### EXERCISE
Write out the entries below in full, exactly as given.

◆ ◆ ◆ ◆ ◆

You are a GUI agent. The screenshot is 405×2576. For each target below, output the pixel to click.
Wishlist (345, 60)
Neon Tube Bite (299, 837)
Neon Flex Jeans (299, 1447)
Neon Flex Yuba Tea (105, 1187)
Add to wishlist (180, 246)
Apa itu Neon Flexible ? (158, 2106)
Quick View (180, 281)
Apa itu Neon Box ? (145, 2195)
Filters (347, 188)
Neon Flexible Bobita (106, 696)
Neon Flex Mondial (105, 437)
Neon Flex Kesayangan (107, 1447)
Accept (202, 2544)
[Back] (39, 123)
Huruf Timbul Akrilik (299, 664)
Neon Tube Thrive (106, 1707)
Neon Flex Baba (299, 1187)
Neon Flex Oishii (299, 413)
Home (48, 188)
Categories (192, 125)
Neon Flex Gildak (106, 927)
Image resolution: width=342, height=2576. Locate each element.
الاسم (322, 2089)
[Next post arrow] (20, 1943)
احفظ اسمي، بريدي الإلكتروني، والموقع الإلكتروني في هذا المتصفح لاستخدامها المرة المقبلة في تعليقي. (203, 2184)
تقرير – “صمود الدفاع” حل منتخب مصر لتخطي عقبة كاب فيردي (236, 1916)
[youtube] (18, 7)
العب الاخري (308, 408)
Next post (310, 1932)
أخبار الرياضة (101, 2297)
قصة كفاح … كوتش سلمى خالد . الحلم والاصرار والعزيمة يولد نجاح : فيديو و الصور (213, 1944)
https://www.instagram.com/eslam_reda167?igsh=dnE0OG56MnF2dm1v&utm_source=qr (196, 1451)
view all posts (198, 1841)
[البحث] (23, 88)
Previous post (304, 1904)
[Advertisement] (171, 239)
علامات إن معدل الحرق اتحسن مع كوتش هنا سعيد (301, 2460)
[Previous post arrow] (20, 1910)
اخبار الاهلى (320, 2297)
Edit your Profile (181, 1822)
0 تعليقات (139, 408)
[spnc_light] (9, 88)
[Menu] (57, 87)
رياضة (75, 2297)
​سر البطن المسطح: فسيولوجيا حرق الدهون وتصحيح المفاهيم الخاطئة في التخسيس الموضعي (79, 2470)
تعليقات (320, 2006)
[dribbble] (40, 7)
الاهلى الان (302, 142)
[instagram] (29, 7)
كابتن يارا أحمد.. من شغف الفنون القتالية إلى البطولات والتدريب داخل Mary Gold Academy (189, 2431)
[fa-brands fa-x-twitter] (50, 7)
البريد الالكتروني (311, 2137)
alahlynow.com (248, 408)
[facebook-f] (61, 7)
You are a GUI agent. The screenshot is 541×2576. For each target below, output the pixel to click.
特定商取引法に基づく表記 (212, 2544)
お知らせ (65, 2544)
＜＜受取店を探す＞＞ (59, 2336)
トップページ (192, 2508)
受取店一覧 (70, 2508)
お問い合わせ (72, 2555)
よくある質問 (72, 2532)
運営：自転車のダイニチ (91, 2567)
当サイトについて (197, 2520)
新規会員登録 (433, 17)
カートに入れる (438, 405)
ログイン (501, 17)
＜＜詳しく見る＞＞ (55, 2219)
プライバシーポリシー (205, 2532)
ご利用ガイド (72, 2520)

◆ ◆ ◆ ◆ ◆

### WRITTEN ANSWER
You are a GUI agent. The screenshot is 405×2576. For each target below, output the pixel to click.
Wishlist (345, 60)
Neon Tube Bite (299, 837)
Neon Flex Jeans (299, 1447)
Neon Flex Yuba Tea (105, 1187)
Add to wishlist (180, 246)
Apa itu Neon Flexible ? (158, 2106)
Quick View (180, 281)
Apa itu Neon Box ? (145, 2195)
Filters (347, 188)
Neon Flexible Bobita (106, 696)
Neon Flex Mondial (105, 437)
Neon Flex Kesayangan (107, 1447)
Accept (202, 2544)
[Back] (39, 123)
Huruf Timbul Akrilik (299, 664)
Neon Tube Thrive (106, 1707)
Neon Flex Baba (299, 1187)
Neon Flex Oishii (299, 413)
Home (48, 188)
Categories (192, 125)
Neon Flex Gildak (106, 927)
Image resolution: width=342, height=2576. Locate each element.
الاسم (322, 2089)
[Next post arrow] (20, 1943)
احفظ اسمي، بريدي الإلكتروني، والموقع الإلكتروني في هذا المتصفح لاستخدامها المرة المقبلة في تعليقي. (203, 2184)
تقرير – “صمود الدفاع” حل منتخب مصر لتخطي عقبة كاب فيردي (236, 1916)
[youtube] (18, 7)
العب الاخري (308, 408)
Next post (310, 1932)
أخبار الرياضة (101, 2297)
قصة كفاح … كوتش سلمى خالد . الحلم والاصرار والعزيمة يولد نجاح : فيديو و الصور (213, 1944)
https://www.instagram.com/eslam_reda167?igsh=dnE0OG56MnF2dm1v&utm_source=qr (196, 1451)
view all posts (198, 1841)
[البحث] (23, 88)
Previous post (304, 1904)
[Advertisement] (171, 239)
علامات إن معدل الحرق اتحسن مع كوتش هنا سعيد (301, 2460)
[Previous post arrow] (20, 1910)
اخبار الاهلى (320, 2297)
Edit your Profile (181, 1822)
0 تعليقات (139, 408)
[spnc_light] (9, 88)
[Menu] (57, 87)
رياضة (75, 2297)
​سر البطن المسطح: فسيولوجيا حرق الدهون وتصحيح المفاهيم الخاطئة في التخسيس الموضعي (79, 2470)
تعليقات (320, 2006)
[dribbble] (40, 7)
الاهلى الان (302, 142)
[instagram] (29, 7)
كابتن يارا أحمد.. من شغف الفنون القتالية إلى البطولات والتدريب داخل Mary Gold Academy (189, 2431)
[fa-brands fa-x-twitter] (50, 7)
البريد الالكتروني (311, 2137)
alahlynow.com (248, 408)
[facebook-f] (61, 7)
You are a GUI agent. The screenshot is 541×2576. For each target below, output the pixel to click.
特定商取引法に基づく表記 (212, 2544)
お知らせ (65, 2544)
＜＜受取店を探す＞＞ (59, 2336)
トップページ (192, 2508)
受取店一覧 (70, 2508)
お問い合わせ (72, 2555)
よくある質問 (72, 2532)
運営：自転車のダイニチ (91, 2567)
当サイトについて (197, 2520)
新規会員登録 (433, 17)
カートに入れる (438, 405)
ログイン (501, 17)
＜＜詳しく見る＞＞ (55, 2219)
プライバシーポリシー (205, 2532)
ご利用ガイド (72, 2520)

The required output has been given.